§ Text to read
## start
From The Intelligencer of Wheeling:
The very last thing West Virginians, including small businesses that drive our economy, need is higher taxes. Yet some state legislators are planning a tax increase of historic proportions — and are attempting to disguise it as tax relief.
That would be taking the easy way out of the state’s severe budget crisis. Easy for legislators and for the bureaucrats in Charleston, that is.
But for the rest of us, paying as much as a third of a billion dollars more in taxes every year would be hard. For some small businesses, it could be the straw that breaks the camel’s back — forcing them to close their doors and lay off employees.
Here is what happened: On Saturday, a tax bill in the House of Delegates was amended drastically. The measure, HB 2704, now calls for the state sales tax rate to go down by half a point from the current 6 percent. That is the carrot proponents of the bill hope will prompt other lawmakers to vote for the bill.
## end
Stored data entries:
## start
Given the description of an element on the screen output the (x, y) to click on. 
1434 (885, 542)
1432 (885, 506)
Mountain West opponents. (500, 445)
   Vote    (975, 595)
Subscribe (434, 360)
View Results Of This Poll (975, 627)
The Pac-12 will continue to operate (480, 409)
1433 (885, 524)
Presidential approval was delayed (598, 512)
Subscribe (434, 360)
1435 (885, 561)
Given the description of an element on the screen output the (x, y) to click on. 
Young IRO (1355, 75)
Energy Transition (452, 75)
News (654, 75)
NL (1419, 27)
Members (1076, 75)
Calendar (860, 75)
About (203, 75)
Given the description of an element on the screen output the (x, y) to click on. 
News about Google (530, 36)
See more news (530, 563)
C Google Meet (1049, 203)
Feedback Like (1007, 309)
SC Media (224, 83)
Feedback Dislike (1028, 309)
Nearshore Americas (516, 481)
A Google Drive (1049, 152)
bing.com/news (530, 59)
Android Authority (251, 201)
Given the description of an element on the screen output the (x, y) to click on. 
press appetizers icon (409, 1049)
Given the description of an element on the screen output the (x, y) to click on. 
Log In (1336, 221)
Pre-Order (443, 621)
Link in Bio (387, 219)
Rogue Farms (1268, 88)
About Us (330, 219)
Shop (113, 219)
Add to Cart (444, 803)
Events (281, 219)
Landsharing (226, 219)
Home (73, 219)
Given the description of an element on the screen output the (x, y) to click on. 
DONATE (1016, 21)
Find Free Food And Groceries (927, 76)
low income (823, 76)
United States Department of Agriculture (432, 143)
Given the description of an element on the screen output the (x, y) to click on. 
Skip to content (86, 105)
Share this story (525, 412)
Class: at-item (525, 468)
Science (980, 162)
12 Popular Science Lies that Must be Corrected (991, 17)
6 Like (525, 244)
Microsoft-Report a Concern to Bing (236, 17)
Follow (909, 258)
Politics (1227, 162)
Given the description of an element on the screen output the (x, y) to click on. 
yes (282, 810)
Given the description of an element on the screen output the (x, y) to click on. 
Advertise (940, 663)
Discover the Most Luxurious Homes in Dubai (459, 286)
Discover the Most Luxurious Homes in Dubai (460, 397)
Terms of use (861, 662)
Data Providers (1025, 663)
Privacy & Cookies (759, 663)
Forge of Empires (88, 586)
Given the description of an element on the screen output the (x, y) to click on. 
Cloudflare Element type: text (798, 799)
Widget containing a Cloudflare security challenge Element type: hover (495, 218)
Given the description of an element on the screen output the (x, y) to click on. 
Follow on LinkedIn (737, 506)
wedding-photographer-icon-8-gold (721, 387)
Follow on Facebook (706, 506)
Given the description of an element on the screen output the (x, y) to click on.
## end
§ Directions
[A] Answer these questions using the tax editorial above:
(i) Which newspaper is the tax editorial from?
(ii) How much more in taxes every year could West Virginians end up paying?
(iii) What is the current state sales tax rate, and by how much would HB 2704 lower it?
[B] Print the part of the tax editorial from "But for the" to "for the bill.".

§ Solutions for each task
[A]
(i) The Intelligencer of Wheeling
(ii) As much as a third of a billion dollars
(iii) 6 percent, lowered by half a point

[B]
But for the rest of us, paying as much as a third of a billion dollars more in taxes every year would be hard. For some small businesses, it could be the straw that breaks the camel’s back — forcing them to close their doors and lay off employees.
Here is what happened: On Saturday, a tax bill in the House of Delegates was amended drastically. The measure, HB 2704, now calls for the state sales tax rate to go down by half a point from the current 6 percent. That is the carrot proponents of the bill hope will prompt other lawmakers to vote for the bill.